Nuestro problema se evidencia mes a mes, año a año. Se llama competitividad, no tiene otro apellido, simple y llanamente la globalización nos obliga a cambiar el modelo productivo y los procesos del mismo. Y la única receta que existe útil para mejorar la competencia de nuestras empresas y de nuestros productos y servicios, es la innovación, hermana pequeña de la investigación. Ser más eficientes, es ser más rentables y ello hace posible el ciclo de la riqueza y de su redistribución. Si no invertimos mucho más en I+D+i y lo que es más importante si no cambiamos la mentalidad de los europeos, uno a uno, de nada servirán cataplasmas monetarias. Debemos innovar y eso solo se hace en sociedades educadas y formadas bajo la calidad y la excelencia de un sistema educativo universal e igualitario. Y esto no son palabras bonitas, son realidades palpables avaladas por datos palmarios. Si no invertimos un 3% de nuestro PIB en I+D+i y no alcanzamos cuotas del 7% de ese PIB en Educación, es imposible que en las próximas décadas podamos mantener nuestro modélico sistema de protección y bienestar social.

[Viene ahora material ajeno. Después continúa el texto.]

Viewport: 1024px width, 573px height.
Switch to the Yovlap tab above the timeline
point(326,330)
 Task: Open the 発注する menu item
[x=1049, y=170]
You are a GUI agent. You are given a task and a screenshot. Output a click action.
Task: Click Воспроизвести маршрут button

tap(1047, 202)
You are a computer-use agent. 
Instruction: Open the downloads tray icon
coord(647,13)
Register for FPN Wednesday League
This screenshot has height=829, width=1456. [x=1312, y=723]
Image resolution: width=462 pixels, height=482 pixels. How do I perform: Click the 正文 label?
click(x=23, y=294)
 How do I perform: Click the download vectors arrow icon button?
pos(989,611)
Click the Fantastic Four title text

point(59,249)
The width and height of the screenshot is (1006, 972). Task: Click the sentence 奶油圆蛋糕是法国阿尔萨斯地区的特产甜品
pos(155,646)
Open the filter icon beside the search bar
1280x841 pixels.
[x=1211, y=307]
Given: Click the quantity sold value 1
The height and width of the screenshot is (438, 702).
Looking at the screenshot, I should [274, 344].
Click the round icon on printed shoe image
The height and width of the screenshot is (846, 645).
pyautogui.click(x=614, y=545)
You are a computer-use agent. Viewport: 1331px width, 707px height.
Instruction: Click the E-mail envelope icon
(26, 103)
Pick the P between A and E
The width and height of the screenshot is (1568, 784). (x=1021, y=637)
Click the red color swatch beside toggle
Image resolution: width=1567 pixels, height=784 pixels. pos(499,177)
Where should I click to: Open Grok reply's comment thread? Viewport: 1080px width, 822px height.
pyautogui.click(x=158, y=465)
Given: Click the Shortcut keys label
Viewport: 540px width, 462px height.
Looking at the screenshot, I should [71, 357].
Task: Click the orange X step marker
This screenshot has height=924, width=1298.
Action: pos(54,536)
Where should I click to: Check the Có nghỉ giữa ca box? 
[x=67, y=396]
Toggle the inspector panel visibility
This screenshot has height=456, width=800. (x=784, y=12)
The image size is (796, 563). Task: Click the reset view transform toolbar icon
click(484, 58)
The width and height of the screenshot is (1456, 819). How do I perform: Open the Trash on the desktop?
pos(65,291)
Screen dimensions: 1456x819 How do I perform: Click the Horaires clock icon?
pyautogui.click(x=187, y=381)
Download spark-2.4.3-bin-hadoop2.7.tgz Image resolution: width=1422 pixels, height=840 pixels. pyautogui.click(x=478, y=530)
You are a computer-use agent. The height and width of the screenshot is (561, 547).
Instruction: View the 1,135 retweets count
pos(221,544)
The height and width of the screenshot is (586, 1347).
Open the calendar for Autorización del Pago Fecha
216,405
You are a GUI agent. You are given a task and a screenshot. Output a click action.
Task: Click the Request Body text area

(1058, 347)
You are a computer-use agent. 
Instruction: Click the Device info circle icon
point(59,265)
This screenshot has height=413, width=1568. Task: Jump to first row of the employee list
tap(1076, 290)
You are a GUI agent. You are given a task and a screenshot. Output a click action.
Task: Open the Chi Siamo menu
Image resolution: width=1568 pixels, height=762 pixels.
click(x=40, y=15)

Las cuentas son claras, se trata de marcar las prioridades. Queremos tener un sistema público de salud para todos y de alta calidad: su coste siempre estará en el 10%. Queremos mantener un sistema de pensiones y protección al desempleo digno y que no deje en el desamparo y la marginalidad a nadie: un 15%. Sumémosle Educación e I+D+i: estamos ya en el 40%. Y supongamos que nos tenemos que pagar una deuda abusiva que hoy nos cuesta cerca del 20% del PIB. Todo lo demás o debe ser mucho más eficiente o nos sobra. Si fuéramos capaces de hacer estos presupuestos con visión europea, sin que lo que cuente sea el egoísmo o el abuso de cada Estado miembro, la Unión Europea no solo sería viable, sino que se convertiría en el ejemplo a seguir por el mundo. “Super Mario” no es el culpable de nuestros males, aunque en el pecado lleva la penitencia, pues, ha vivido y muy bien de los excesos del mundo financiero especulativo. La responsabilidad del cambio está en cada uno de nosotros y en no caer en la demagogia fácil e infantil de aceptar el discurso maniqueo de banqueros malos y pueblo bueno. No es la sociedad la que se debe “empoderar”, es el individuo el que debe aprender a ser mayor y defender desde su propia actitud la nueva mentalidad de cambio que requiere Europa. Esa conciencia en el trabajo y en las empresas es la única que nos puede llevar a salir del laberinto y encontrar a nuestro propio Teseo capaz de matar por fin al Minotauro.